これは常に近年、マスク氏が声を挙げて指摘してきた話題でもあります。この本は、社会が向かっている未来に起きるかもしれない潜在的な惨事に対し注意を促し、それを回避する為、何が必要なのかについて論じています。
・日本語版 「AI新生ーー人間互換の知能をつくる」スチュアート・ラッセル、松井信彦 みすず書房
3.
「Zero To One」 Peter Thiel
この本を絶賛したマスク氏は、「ピーター・ティールは複数の画期的な会社を設立した。そしてこの本はそのための方策を示している」とTwitterでつぶやいています。「Zero To One」は、企業がその将来をより正確に見通し、スタートアップが成功するための行動を起こすための方法を探求しています。著者は、彼自身の実体験を元に、いくつかの論説を強化していることも注目です。
・日本語版 ゼロ・トゥ・ワン 君はゼロから何を生み出せるか ビーター・ティール、ブレイク・マスターズ、瀧本哲史、関美和 NHK出版
4.
「Merchants Of Doubt」 Naomi Orsekes &Erik M Conway
今日の社会では、気候変動や軍事侵攻など様々な目に見える脅威が差し迫った課題として取り上げられるでしょうが、本書では、そういった、環境、喫煙、核兵器といったタイムリーなテーマを扱い、それを科学的論考を交え、二人の著者が共同で研究を行っています。本書では、またフェイクニュースについて取り上げ、上記の問題が、一握りの声高な意見を述べる科学者、また主要メディアを通じてこの問題がどのように取り上げられてきたのかについて説明が行われています。
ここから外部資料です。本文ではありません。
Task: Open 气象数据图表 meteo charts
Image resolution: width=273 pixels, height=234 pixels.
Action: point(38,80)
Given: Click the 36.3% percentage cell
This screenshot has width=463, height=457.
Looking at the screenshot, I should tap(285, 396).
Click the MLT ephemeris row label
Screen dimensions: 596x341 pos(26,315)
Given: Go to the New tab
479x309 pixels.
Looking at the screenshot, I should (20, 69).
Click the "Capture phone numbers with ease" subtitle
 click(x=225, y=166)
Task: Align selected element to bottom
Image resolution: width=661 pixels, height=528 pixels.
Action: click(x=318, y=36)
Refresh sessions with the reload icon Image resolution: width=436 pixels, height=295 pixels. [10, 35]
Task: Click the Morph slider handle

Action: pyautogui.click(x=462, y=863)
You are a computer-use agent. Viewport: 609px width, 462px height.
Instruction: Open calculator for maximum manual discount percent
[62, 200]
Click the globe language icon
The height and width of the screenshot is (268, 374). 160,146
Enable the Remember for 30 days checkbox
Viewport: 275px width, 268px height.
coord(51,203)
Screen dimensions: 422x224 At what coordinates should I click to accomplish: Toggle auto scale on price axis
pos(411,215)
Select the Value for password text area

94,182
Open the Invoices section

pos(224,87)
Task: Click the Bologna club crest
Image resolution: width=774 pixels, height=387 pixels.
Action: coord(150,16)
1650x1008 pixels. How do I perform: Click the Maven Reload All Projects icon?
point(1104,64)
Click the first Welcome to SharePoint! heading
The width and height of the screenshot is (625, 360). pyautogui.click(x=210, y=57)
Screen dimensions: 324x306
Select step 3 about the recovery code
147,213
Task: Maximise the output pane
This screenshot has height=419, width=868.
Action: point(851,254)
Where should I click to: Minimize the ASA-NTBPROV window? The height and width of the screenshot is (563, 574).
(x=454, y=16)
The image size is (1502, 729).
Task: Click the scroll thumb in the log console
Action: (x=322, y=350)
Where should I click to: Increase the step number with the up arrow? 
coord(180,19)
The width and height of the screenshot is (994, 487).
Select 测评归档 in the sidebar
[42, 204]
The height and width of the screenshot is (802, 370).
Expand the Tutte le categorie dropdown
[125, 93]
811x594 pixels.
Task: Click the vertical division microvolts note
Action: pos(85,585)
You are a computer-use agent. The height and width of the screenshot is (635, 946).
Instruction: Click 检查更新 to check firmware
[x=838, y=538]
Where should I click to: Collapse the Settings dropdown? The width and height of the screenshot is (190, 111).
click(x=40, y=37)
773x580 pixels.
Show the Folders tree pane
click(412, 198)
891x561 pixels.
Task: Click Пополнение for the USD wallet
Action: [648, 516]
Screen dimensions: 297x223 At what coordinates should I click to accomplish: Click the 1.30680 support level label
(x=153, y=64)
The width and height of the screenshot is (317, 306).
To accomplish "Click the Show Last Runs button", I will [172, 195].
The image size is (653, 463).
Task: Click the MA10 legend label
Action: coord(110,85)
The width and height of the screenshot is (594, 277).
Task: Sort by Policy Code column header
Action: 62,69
・日本語版 世界を騙し続ける科学者たち ナオミ・オレスケス、エリック・M・コンウェイ 福岡洋一 楽工社(上下2巻)
5.
「Life 3.0 」 Max Tegmark
イーロン・マスク氏は絶えず人工知能の未来の可能性を探求していますが、人工知能に対する理解の端緒となるであろうのが本書「Life 3.0」です。本書では、MITのマックス・テグマーク教授が人工知能を人間の生活に有益たらしめ、さらに、その技術の進歩が人類の将来の目標と一致することを保証するという説明が行われています。ここでは、AIを悪として見なすのではなく、善なる力として活用できる可能性についての言及が行われています。マスク氏が推奨する数少ない本の一つ。
・日本語版 「LIFE 3.0ーー人工知能時代に人間であるということ」 マックス・テグマーク、水谷淳 紀伊國屋書店
6.
「The Big Picture」 Sean Carroll
人類の未来と起源、そして、人生を魅力的にするための秘訣が書かれているのが、この本「The Big Picture」です。
「全体像」は、私達が知っている世界と、その深奥を十全に理解するため、科学的思考をどのように活用できるかについて斬新な見解が行われています。生命、意識、そして宇宙全体の起源についての洞察に満ちた科学的な調査。この本は、哲学、物理学、生物学が提言しなければならない疑問について、演繹的な方法でその答えとなるヒントが、読者に対してしめされています。
7.
「Lying」 Sam Harris
嘘をつくことはなぜ危険なのかについてこの本では説明しています。そしてそれは、人々が日常的に語る小さな嘘から、世界の舞台で語られる大きな嘘まで、この世に氾濫している虚偽を意味します。本書は、全体的にどうすれば世界がより良く成るのかについての究明が行われているようです。
8.
「Superintelligence」 Nick Bostrom
これまでマスク氏は事あるごとに、完全に調査されていない人工知能についての危険性について度々意見を述べてきました。「AIには最新の注意を払う必要がある」と彼は2014年にツイートを行ない、「核兵器よりも危険な可能性がある」という指摘も行っています。なぜ人工知能が危険なのかについてよく知るために、マスク氏は「スーパーインテリジェンス」を一読する価値があるとおっしゃっています。この本は、機械知能が人間の知性を上回った場合、何が起こるのかについて大胆な調査を行っています。
・日本語版 「スーパーインテリジェンス 超絶AIと人類の命運 ニック・ノストロム 倉骨彰 日本経済新聞出版
9.
「The Wealth Of Nations」 Adam Smith
アダム・スミスの「国富論」は、現代の経済学研究において非常に影響力のある仕事であり、本書は、国家がどのような過程を経て裕福になっていくのかについて緻密な調査を行われています。
(マスク氏が大ファンであるという)アダム・スミスは、この著作において、政府の規制なしに個人が自由市場で自由に利己心を追求することにより国家が繁栄していくという経済理論を提唱しています。